**INSTRUCTIONS TO FOLLOW:**
Down to the last line, reproduce the data below exactly.

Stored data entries
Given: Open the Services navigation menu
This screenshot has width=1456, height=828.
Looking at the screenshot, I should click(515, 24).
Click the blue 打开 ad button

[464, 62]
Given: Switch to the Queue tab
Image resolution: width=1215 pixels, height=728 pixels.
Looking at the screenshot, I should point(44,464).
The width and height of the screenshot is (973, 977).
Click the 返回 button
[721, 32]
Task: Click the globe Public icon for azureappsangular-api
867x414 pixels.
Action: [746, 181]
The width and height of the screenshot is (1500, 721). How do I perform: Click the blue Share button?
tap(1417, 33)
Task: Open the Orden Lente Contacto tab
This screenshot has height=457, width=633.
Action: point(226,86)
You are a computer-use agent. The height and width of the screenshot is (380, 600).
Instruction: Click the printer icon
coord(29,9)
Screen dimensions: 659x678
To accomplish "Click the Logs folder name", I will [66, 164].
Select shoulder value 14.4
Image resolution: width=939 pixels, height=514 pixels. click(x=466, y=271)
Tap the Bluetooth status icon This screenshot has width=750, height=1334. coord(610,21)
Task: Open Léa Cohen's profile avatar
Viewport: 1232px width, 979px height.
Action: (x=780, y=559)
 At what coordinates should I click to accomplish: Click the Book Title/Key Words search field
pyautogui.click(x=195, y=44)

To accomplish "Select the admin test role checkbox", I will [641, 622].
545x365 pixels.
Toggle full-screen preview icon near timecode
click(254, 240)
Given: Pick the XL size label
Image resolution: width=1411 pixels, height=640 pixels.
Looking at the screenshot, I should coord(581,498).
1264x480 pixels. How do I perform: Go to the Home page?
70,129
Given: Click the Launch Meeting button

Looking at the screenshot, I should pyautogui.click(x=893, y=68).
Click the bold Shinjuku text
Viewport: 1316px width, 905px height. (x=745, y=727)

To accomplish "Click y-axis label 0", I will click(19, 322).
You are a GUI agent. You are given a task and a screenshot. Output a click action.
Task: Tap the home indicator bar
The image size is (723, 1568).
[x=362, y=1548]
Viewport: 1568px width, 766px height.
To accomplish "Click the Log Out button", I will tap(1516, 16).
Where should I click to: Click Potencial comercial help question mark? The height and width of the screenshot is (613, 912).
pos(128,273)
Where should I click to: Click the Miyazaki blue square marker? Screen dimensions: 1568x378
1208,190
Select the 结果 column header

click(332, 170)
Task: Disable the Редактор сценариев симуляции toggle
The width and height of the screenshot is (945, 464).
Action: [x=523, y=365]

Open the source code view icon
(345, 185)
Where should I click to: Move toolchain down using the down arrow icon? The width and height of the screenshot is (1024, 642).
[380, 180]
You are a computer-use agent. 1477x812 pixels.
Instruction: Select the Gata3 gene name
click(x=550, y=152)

**EXERCISE SOLUTION:**
Given: Open the Services navigation menu
This screenshot has width=1456, height=828.
Looking at the screenshot, I should click(515, 24).
Click the blue 打开 ad button

[464, 62]
Given: Switch to the Queue tab
Image resolution: width=1215 pixels, height=728 pixels.
Looking at the screenshot, I should point(44,464).
The width and height of the screenshot is (973, 977).
Click the 返回 button
[721, 32]
Task: Click the globe Public icon for azureappsangular-api
867x414 pixels.
Action: [746, 181]
The width and height of the screenshot is (1500, 721). How do I perform: Click the blue Share button?
tap(1417, 33)
Task: Open the Orden Lente Contacto tab
This screenshot has height=457, width=633.
Action: point(226,86)
You are a computer-use agent. The height and width of the screenshot is (380, 600).
Instruction: Click the printer icon
coord(29,9)
Screen dimensions: 659x678
To accomplish "Click the Logs folder name", I will [66, 164].
Select shoulder value 14.4
Image resolution: width=939 pixels, height=514 pixels. click(x=466, y=271)
Tap the Bluetooth status icon This screenshot has width=750, height=1334. coord(610,21)
Task: Open Léa Cohen's profile avatar
Viewport: 1232px width, 979px height.
Action: (x=780, y=559)
 At what coordinates should I click to accomplish: Click the Book Title/Key Words search field
pyautogui.click(x=195, y=44)

To accomplish "Select the admin test role checkbox", I will [641, 622].
545x365 pixels.
Toggle full-screen preview icon near timecode
click(254, 240)
Given: Pick the XL size label
Image resolution: width=1411 pixels, height=640 pixels.
Looking at the screenshot, I should coord(581,498).
1264x480 pixels. How do I perform: Go to the Home page?
70,129
Given: Click the Launch Meeting button

Looking at the screenshot, I should pyautogui.click(x=893, y=68).
Click the bold Shinjuku text
Viewport: 1316px width, 905px height. (x=745, y=727)

To accomplish "Click y-axis label 0", I will click(19, 322).
You are a GUI agent. You are given a task and a screenshot. Output a click action.
Task: Tap the home indicator bar
The image size is (723, 1568).
[x=362, y=1548]
Viewport: 1568px width, 766px height.
To accomplish "Click the Log Out button", I will tap(1516, 16).
Where should I click to: Click Potencial comercial help question mark? The height and width of the screenshot is (613, 912).
pos(128,273)
Where should I click to: Click the Miyazaki blue square marker? Screen dimensions: 1568x378
1208,190
Select the 结果 column header

click(332, 170)
Task: Disable the Редактор сценариев симуляции toggle
The width and height of the screenshot is (945, 464).
Action: [x=523, y=365]

Open the source code view icon
(345, 185)
Where should I click to: Move toolchain down using the down arrow icon? The width and height of the screenshot is (1024, 642).
[380, 180]
You are a computer-use agent. 1477x812 pixels.
Instruction: Select the Gata3 gene name
click(x=550, y=152)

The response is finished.